The 21-year-old Spooner spent the offseason dropping his body fat (from 12 percent to 8.4 percent) and working on his strength, both of which enhance a game based on speed and the ability to create plays. He knows that as a smaller player — 5 feet 10 inches, 180 pounds — he’ll need to use that to be stronger on pucks.
He also spent more time skating than he has in the past, all of which translated into good results in his fitness testing.
Overall, Spooner has had an excellent camp, with Julien often bringing up his name as a young player who has impressed the team. The coach has said that the Bruins are committed to keeping him at center, believing that his skills translate better there.
And that means he’s likely headed back to Providence at the end of training camp.
“I can’t really focus on all that kind of stuff,” said Spooner. “I’ve got to focus on just playing the game. And at the end of the day, if what I do isn’t enough to make the team, I’ll go back to the American League and work on the things they want me to work on.
“I think the biggest thing for me right now is just to try to stay focused, not really think too far ahead, just think about game-by-game and practice-by-practice.”
His plan is just to show the Bruins what he can do, show his grit and his abilities, no matter where those might best fit.
“I feel like a team like Boston, they like to use their speed a lot, their backcheck and their forecheck,” he said. “I think that’s one of my strengths is my speed, so I think if I’m smart about it, I could fit in here.”
He could.

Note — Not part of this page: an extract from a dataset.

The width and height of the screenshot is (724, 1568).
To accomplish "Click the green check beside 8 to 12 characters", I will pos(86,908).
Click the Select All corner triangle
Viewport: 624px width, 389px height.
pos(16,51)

But it’s not going to be easy to break in on a team that has the center position filled with veteran players. Still, he has impressed the coaching staff and the front office — and he isn’t feeling quite as out of place as he has in other years.
“I think so far I’ve played well,” Spooner said. “I think for the first time, actually since I’ve been in training camp, I actually feel comfortable out on the ice, not really nervous. Kind of just doing things that I do best.”
It was fight night at the Garden, with the main event Milan Lucic vs. Joel Rechlicz. The pair went at it, with Lucic throwing right after right at the 6-foot-4-inch, 220-pound Rechlicz, who managed to stay on his feet throughout.
“That guy had a steel jaw,” Julien said. “It was a fight for men. People who enjoy that kind of hockey certain got their money’s worth, just on that one alone.”
(And it wasn’t only them. Aaron Volpatti dropped the gloves with Kevan Miller. Rechlicz also fought Johnny Boychuk. And the night was capped with a double bout – Nick Johnson went down easily to Michal Cajkovski and Adam McQuaid took on Dane Byers.)
“I was hoping he was going to go down, but [he’s a] big, tough kid,” Lucic said. “Great fight. I’m sure you guys enjoyed it.
“There’s probably no better way to get back into it.”
But getting into a fight in the preseason isn’t always the best choice for a guy assured of a job, especially a guy as important to the Bruins as Lucic.
“Obviously there’s a lot of cons to fighting in the preseason,” Lucic said. “You don’t want to break a hand or get a concussion or anything like that from fighting in the preseason.
“The pros are you’re showing that no matter what the situation is and no matter what the game is, you’re going to stick up for yourself and your teammates.”
And, after all, he added: “I didn’t really have a choice.”
Tuukka Rask faced just 14 shots, not exactly what he was hoping for. In fact, when Connor Carrick scored the first goal for the Capitals at 11:16 of the second period, that was just the third shot Rask had seen. “Today was probably one of the worst-case scenarios for a goalie who likes shots,” he said. Julien said that Rask would play the game in Saskatoon on Friday, the final preseason game for the Bruins . . . Zdeno Chara scored twice on the power play, once on a tip in front of the net and once from the point on a five-on-three. “We continue to look at that,” Julien said. “Nothing is carved in stone.” . . . The team assigned right wing Craig Cunningham and defenseman David Warsofsky to Providence and will place defenseman Mike Moore on waivers for the purpose of assigning him to the Baby B’s.